• WHAT IS BEING ASKED
Range to output from the entries below: the line containing "Click the WP Engine grid logo icon" through the line containing "Task: Click the Search Transactions button". Set it down exactly, ends included, nothing else.

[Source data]
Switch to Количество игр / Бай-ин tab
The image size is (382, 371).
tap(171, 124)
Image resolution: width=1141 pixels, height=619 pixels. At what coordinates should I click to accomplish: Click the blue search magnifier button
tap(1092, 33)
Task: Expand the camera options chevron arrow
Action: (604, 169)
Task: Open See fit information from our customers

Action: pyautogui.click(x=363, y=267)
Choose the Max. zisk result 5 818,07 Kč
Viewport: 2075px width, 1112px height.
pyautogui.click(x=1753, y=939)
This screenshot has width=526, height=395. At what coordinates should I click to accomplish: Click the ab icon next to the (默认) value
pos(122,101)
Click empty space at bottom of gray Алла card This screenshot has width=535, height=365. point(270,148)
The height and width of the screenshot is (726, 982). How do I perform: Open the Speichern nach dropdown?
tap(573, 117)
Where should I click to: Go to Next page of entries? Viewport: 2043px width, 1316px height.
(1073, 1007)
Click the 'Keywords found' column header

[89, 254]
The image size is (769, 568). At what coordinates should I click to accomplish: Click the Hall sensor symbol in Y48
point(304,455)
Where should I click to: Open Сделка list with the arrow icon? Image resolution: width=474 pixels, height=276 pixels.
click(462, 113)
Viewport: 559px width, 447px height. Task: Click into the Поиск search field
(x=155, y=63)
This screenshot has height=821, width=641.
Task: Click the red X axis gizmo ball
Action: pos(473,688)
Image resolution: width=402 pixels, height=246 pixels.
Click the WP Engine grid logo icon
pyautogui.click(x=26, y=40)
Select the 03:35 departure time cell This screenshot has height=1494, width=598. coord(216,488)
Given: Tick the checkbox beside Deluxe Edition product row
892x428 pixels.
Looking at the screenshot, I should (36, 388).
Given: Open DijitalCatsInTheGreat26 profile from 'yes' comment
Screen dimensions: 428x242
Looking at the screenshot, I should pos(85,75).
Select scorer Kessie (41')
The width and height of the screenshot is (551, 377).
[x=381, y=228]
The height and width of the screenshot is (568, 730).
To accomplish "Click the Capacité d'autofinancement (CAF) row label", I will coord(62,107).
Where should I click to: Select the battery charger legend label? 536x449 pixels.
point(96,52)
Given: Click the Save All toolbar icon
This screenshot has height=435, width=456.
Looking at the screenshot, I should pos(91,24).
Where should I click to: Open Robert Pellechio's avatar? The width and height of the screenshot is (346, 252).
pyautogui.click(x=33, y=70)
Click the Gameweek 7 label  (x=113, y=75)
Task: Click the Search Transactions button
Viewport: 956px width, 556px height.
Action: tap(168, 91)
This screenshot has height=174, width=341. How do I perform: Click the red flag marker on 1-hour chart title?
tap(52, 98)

• SOLVED PROBLEM
Click the WP Engine grid logo icon
pyautogui.click(x=26, y=40)
Select the 03:35 departure time cell This screenshot has height=1494, width=598. coord(216,488)
Given: Tick the checkbox beside Deluxe Edition product row
892x428 pixels.
Looking at the screenshot, I should (36, 388).
Given: Open DijitalCatsInTheGreat26 profile from 'yes' comment
Screen dimensions: 428x242
Looking at the screenshot, I should pos(85,75).
Select scorer Kessie (41')
The width and height of the screenshot is (551, 377).
[x=381, y=228]
The height and width of the screenshot is (568, 730).
To accomplish "Click the Capacité d'autofinancement (CAF) row label", I will coord(62,107).
Where should I click to: Select the battery charger legend label? 536x449 pixels.
point(96,52)
Given: Click the Save All toolbar icon
This screenshot has height=435, width=456.
Looking at the screenshot, I should pos(91,24).
Where should I click to: Open Robert Pellechio's avatar? The width and height of the screenshot is (346, 252).
pyautogui.click(x=33, y=70)
Click the Gameweek 7 label  (x=113, y=75)
Task: Click the Search Transactions button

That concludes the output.